***** Record set
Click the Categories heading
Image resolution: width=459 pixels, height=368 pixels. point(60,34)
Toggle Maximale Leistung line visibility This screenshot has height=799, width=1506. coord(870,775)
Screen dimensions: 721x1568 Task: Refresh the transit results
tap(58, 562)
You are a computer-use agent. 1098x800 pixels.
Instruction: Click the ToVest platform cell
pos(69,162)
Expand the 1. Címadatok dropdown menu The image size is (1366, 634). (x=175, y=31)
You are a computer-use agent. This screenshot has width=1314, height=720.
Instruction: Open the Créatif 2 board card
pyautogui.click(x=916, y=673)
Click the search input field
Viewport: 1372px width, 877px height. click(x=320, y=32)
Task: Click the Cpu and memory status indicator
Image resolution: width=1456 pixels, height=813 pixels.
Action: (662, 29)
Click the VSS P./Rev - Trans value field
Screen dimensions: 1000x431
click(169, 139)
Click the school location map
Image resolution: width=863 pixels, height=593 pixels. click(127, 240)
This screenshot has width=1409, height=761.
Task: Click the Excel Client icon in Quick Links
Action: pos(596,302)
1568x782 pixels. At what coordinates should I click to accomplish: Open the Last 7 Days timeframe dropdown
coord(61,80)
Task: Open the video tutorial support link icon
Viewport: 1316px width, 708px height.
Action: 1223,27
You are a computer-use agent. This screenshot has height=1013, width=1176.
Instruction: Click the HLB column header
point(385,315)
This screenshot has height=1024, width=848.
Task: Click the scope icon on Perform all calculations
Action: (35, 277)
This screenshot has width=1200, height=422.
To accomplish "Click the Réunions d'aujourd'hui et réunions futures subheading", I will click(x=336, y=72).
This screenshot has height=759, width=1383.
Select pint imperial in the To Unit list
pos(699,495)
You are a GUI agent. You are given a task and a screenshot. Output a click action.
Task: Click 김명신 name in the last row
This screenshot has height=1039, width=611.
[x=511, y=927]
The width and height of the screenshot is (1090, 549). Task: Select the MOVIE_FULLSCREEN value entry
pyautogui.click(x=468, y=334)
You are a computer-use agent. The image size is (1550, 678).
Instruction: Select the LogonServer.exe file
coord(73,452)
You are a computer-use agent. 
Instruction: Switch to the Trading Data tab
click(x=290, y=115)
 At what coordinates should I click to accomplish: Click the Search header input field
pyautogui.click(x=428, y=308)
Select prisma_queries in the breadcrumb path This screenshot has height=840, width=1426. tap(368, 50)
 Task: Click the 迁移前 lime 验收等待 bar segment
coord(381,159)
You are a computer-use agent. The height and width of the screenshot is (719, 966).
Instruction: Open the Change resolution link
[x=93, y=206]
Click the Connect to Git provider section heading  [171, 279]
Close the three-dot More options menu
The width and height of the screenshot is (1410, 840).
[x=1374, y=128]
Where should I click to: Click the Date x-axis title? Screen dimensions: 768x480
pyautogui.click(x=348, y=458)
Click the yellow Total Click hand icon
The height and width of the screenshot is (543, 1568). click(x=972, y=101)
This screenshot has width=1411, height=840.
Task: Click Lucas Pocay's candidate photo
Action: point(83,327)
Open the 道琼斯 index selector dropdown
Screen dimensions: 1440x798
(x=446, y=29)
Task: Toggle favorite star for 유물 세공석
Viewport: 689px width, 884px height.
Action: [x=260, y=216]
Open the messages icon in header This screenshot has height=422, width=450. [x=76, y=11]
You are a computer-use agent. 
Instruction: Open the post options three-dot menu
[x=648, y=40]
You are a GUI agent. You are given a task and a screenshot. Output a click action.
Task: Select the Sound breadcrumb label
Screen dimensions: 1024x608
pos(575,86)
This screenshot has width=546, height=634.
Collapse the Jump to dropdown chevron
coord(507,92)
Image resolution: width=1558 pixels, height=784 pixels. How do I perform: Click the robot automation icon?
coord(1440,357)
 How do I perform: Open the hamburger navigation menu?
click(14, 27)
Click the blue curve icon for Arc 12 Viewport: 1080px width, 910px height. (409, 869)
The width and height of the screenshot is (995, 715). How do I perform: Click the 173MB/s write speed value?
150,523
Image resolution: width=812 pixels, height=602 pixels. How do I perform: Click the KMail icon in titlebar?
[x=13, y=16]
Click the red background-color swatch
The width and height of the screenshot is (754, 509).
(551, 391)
**********
Required task:
Please render the rows as a Markdown table with the columns No and Line, starting at the beginning of the rows and ending after the line that contains "will click(x=336, y=72).". Give each line its number in No, and omit blank lines.

Complete answer:
| No | Line |
|---|---|
| 1 | Click the Categories heading |
| 2 | Image resolution: width=459 pixels, height=368 pixels. point(60,34) |
| 3 | Toggle Maximale Leistung line visibility This screenshot has height=799, width=1506. coord(870,775) |
| 4 | Screen dimensions: 721x1568 Task: Refresh the transit results |
| 5 | tap(58, 562) |
| 6 | You are a computer-use agent. 1098x800 pixels. |
| 7 | Instruction: Click the ToVest platform cell |
| 8 | pos(69,162) |
| 9 | Expand the 1. Címadatok dropdown menu The image size is (1366, 634). (x=175, y=31) |
| 10 | You are a computer-use agent. This screenshot has width=1314, height=720. |
| 11 | Instruction: Open the Créatif 2 board card |
| 12 | pyautogui.click(x=916, y=673) |
| 13 | Click the search input field |
| 14 | Viewport: 1372px width, 877px height. click(x=320, y=32) |
| 15 | Task: Click the Cpu and memory status indicator |
| 16 | Image resolution: width=1456 pixels, height=813 pixels. |
| 17 | Action: (662, 29) |
| 18 | Click the VSS P./Rev - Trans value field |
| 19 | Screen dimensions: 1000x431 |
| 20 | click(169, 139) |
| 21 | Click the school location map |
| 22 | Image resolution: width=863 pixels, height=593 pixels. click(127, 240) |
| 23 | This screenshot has width=1409, height=761. |
| 24 | Task: Click the Excel Client icon in Quick Links |
| 25 | Action: pos(596,302) |
| 26 | 1568x782 pixels. At what coordinates should I click to accomplish: Open the Last 7 Days timeframe dropdown |
| 27 | coord(61,80) |
| 28 | Task: Open the video tutorial support link icon |
| 29 | Viewport: 1316px width, 708px height. |
| 30 | Action: 1223,27 |
| 31 | You are a computer-use agent. This screenshot has height=1013, width=1176. |
| 32 | Instruction: Click the HLB column header |
| 33 | point(385,315) |
| 34 | This screenshot has height=1024, width=848. |
| 35 | Task: Click the scope icon on Perform all calculations |
| 36 | Action: (35, 277) |
| 37 | This screenshot has width=1200, height=422. |
| 38 | To accomplish "Click the Réunions d'aujourd'hui et réunions futures subheading", I will click(x=336, y=72). |